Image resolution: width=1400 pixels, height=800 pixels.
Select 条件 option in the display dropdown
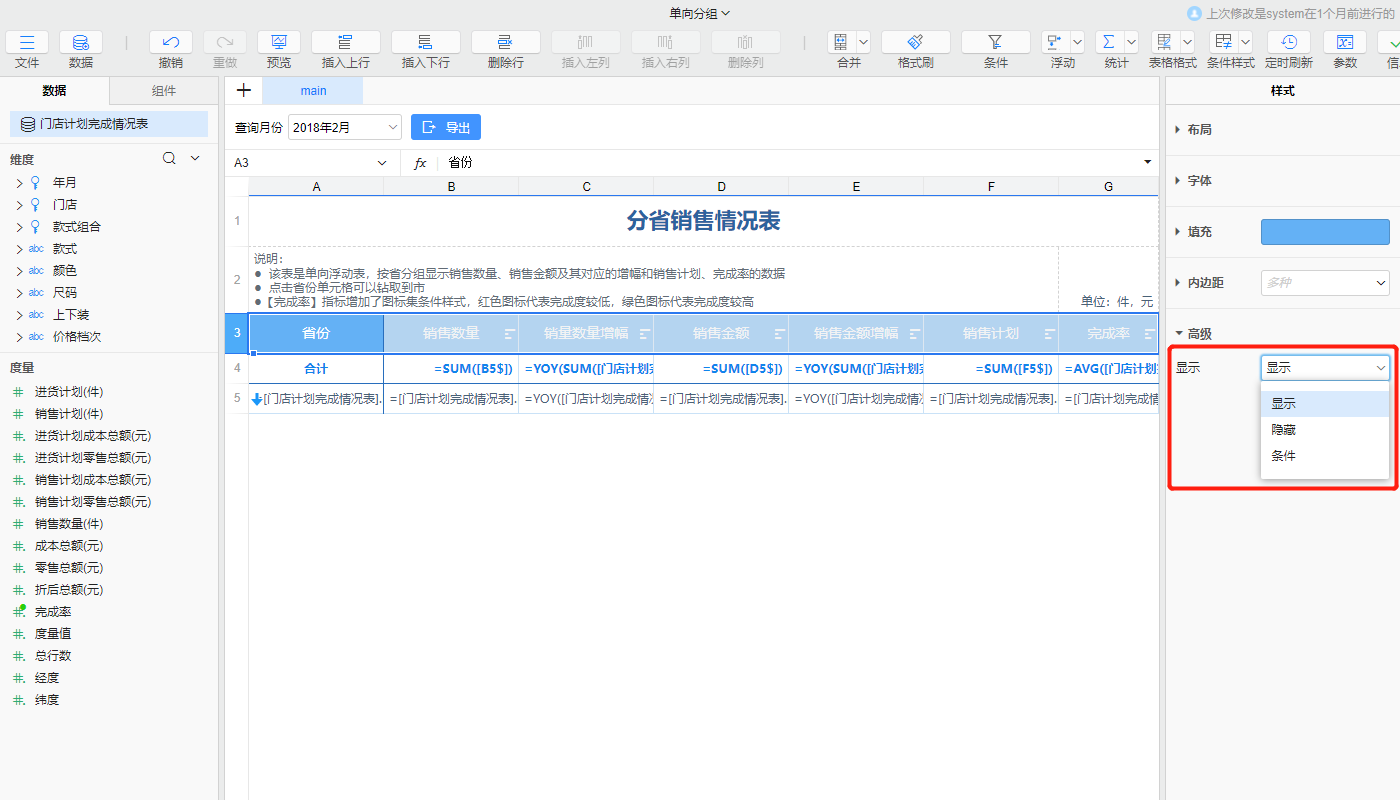[x=1283, y=456]
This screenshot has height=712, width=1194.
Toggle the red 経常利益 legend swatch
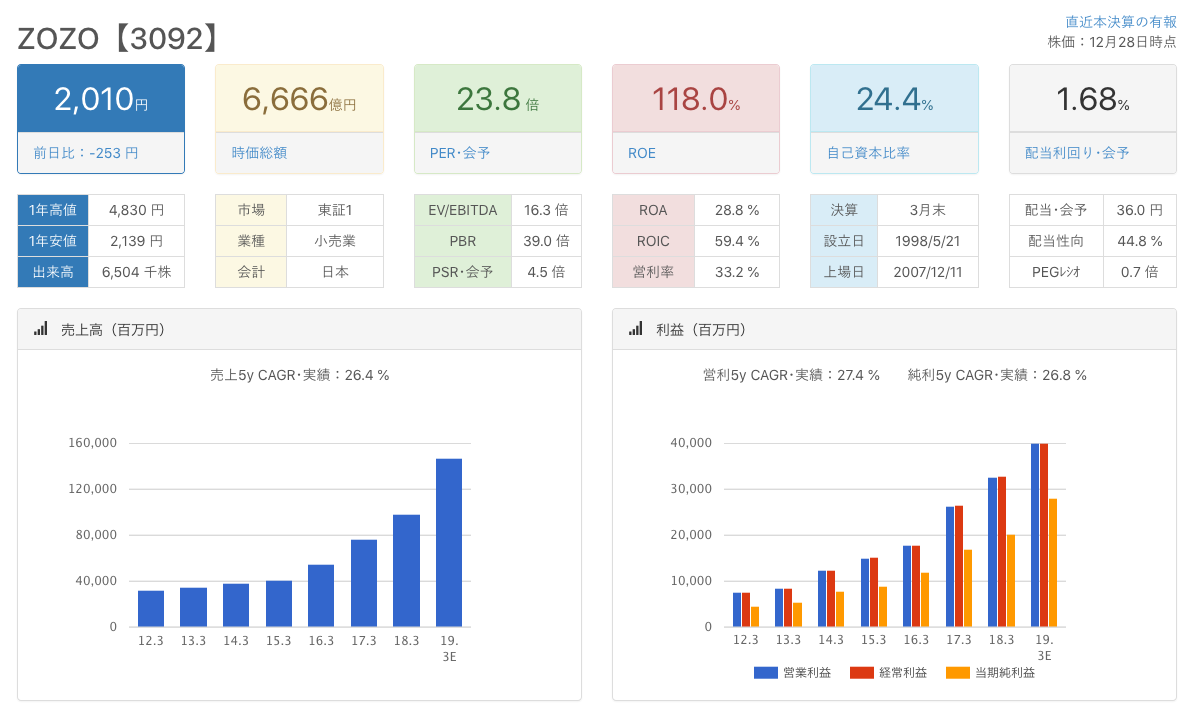(x=861, y=673)
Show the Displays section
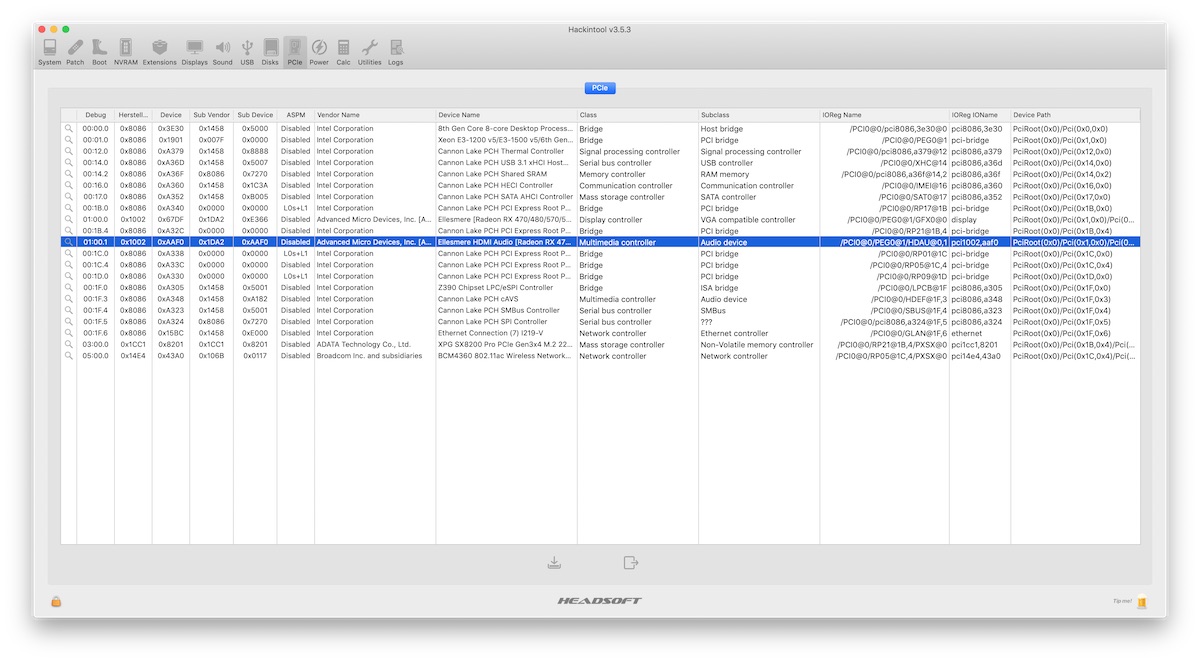The image size is (1200, 662). pos(194,51)
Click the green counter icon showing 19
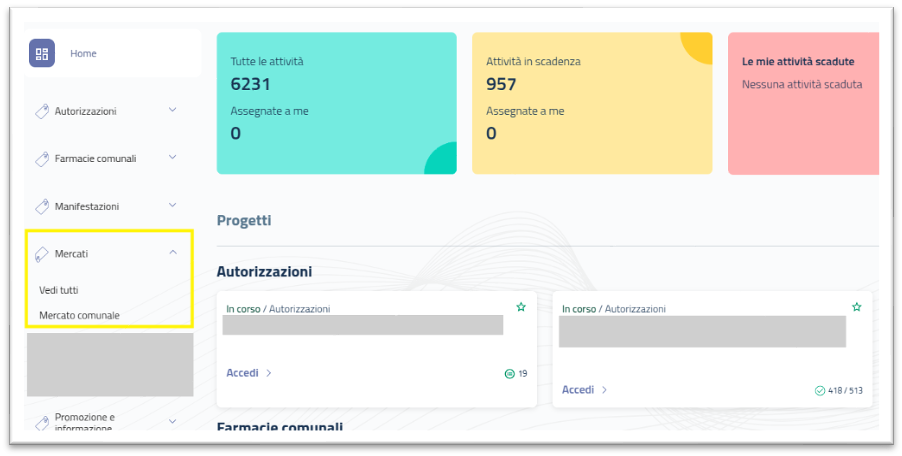The width and height of the screenshot is (902, 456). click(510, 374)
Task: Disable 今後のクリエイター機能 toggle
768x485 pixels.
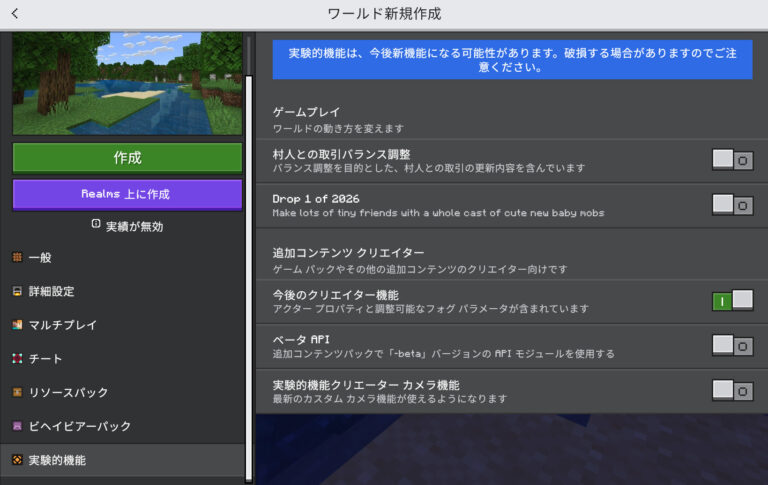Action: pyautogui.click(x=732, y=301)
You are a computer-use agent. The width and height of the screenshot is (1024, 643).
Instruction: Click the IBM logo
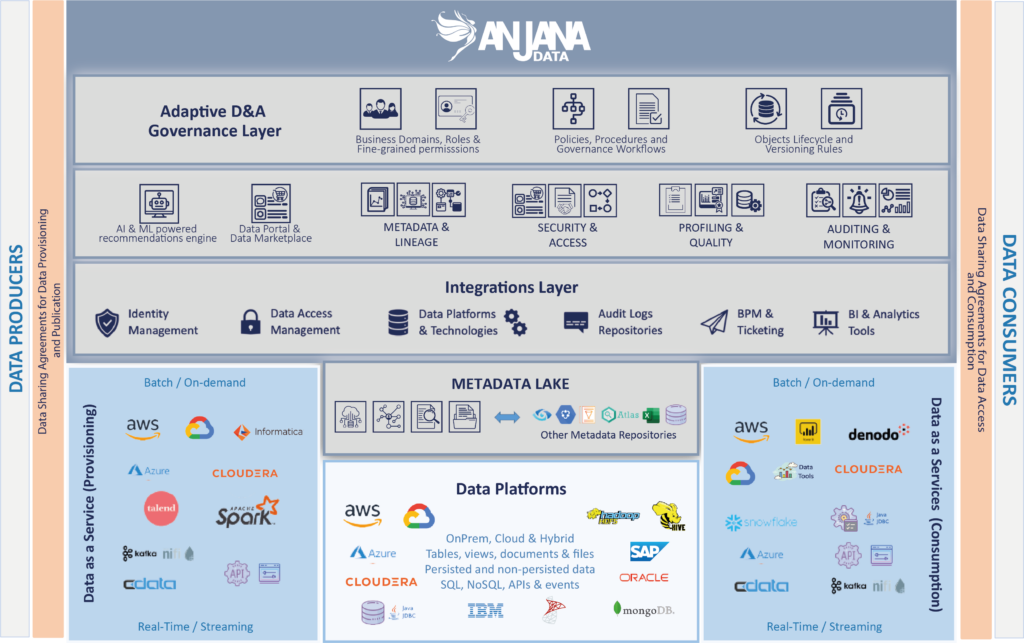(485, 610)
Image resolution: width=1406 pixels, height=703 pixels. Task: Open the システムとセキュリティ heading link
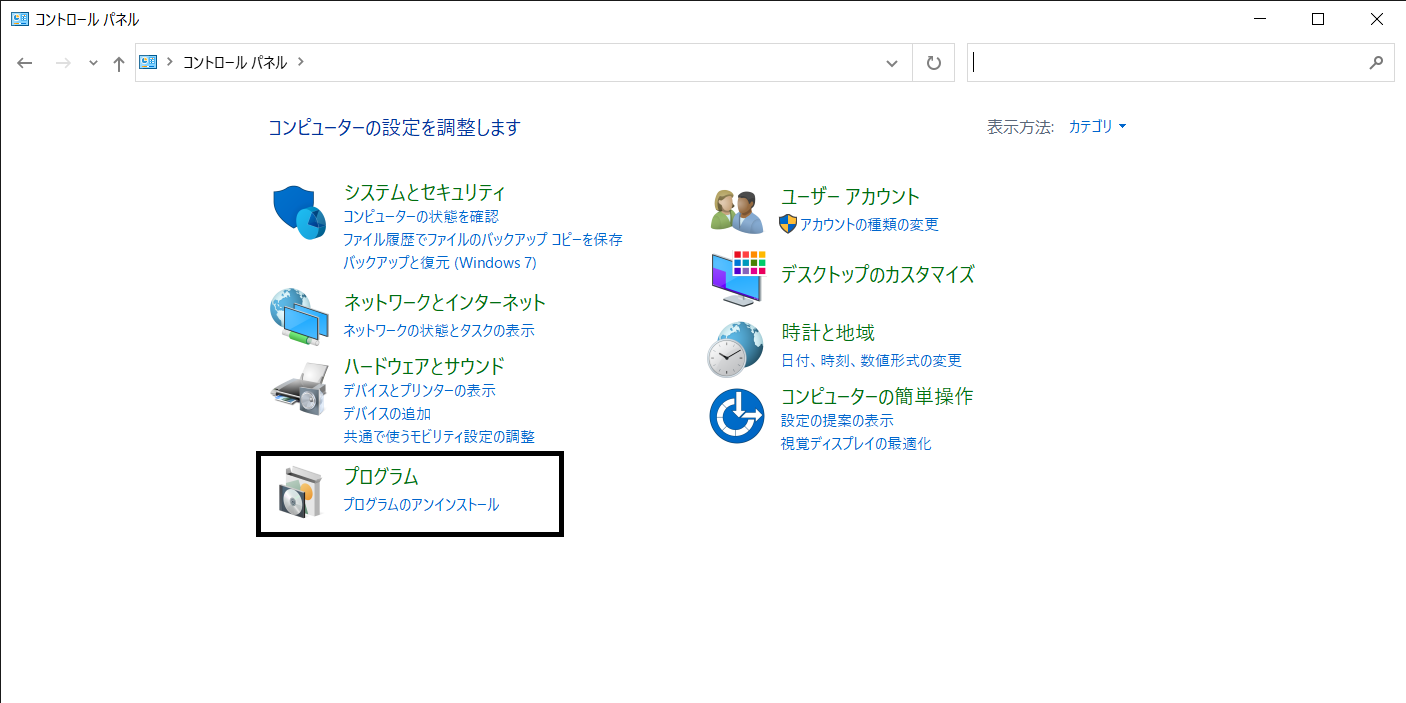[x=424, y=192]
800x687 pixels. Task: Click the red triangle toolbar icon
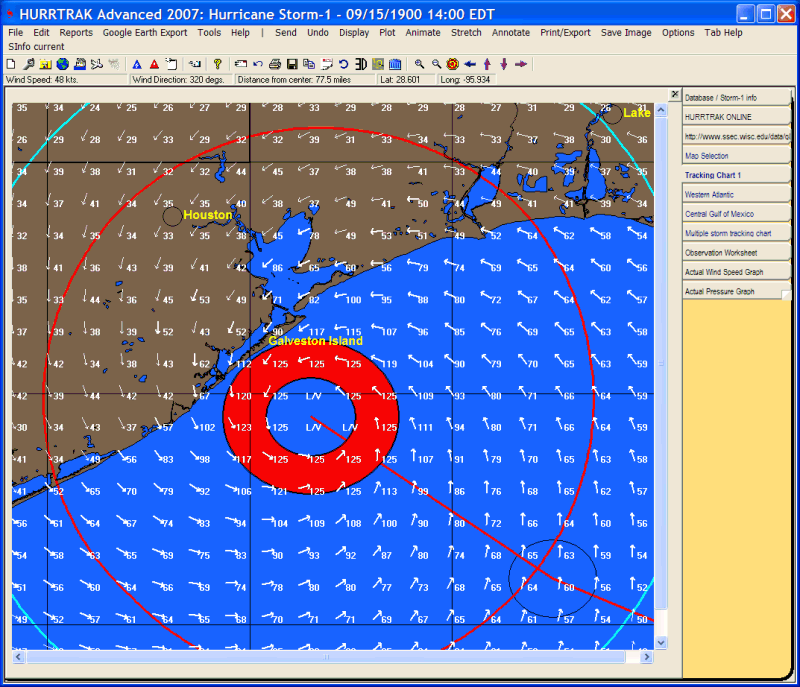(154, 63)
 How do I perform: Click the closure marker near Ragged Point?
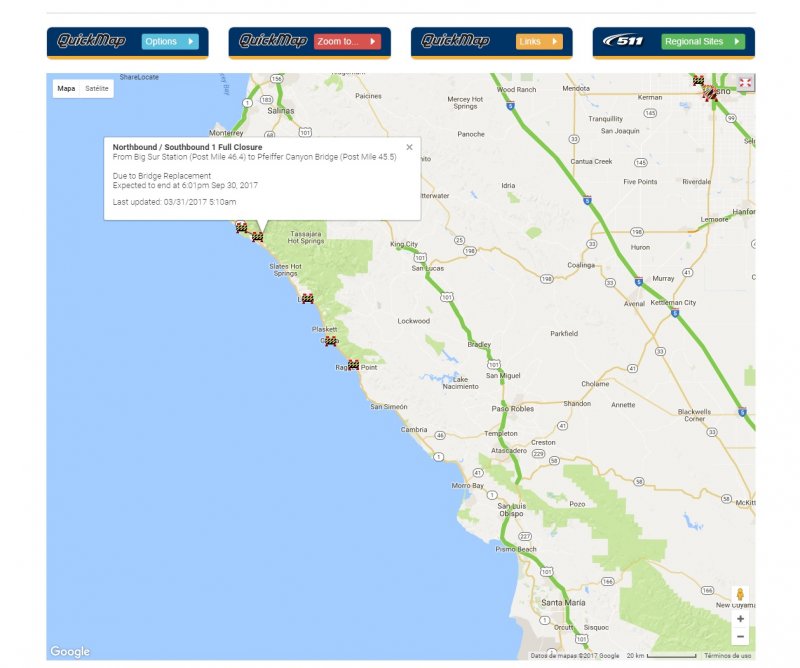(353, 365)
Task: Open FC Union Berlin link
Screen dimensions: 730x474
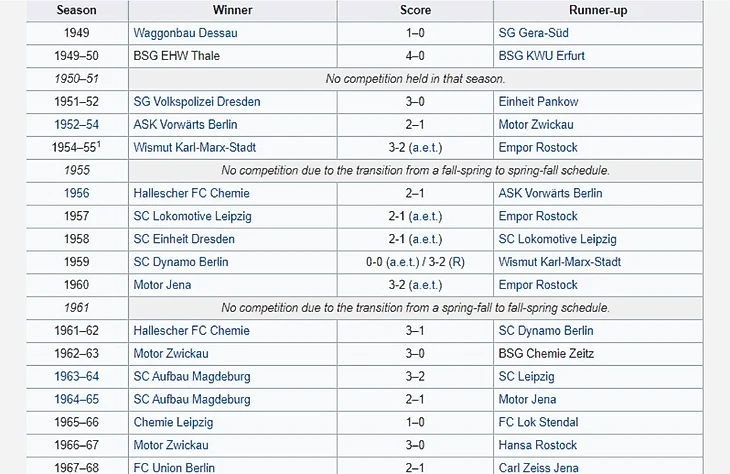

• • • • •

- Activity -
Find the line with "Image resolution: width=1406" in the listing and extract it and all lines after it through the end, exactly, without the pictures.

- Exercise output -
Image resolution: width=1406 pixels, height=703 pixels. Task: Open the システムとセキュリティ heading link
[x=424, y=192]
800x687 pixels. Task: Click the red triangle toolbar icon
(154, 63)
 How do I perform: Click the closure marker near Ragged Point?
(353, 365)
Task: Open FC Union Berlin link
Screen dimensions: 730x474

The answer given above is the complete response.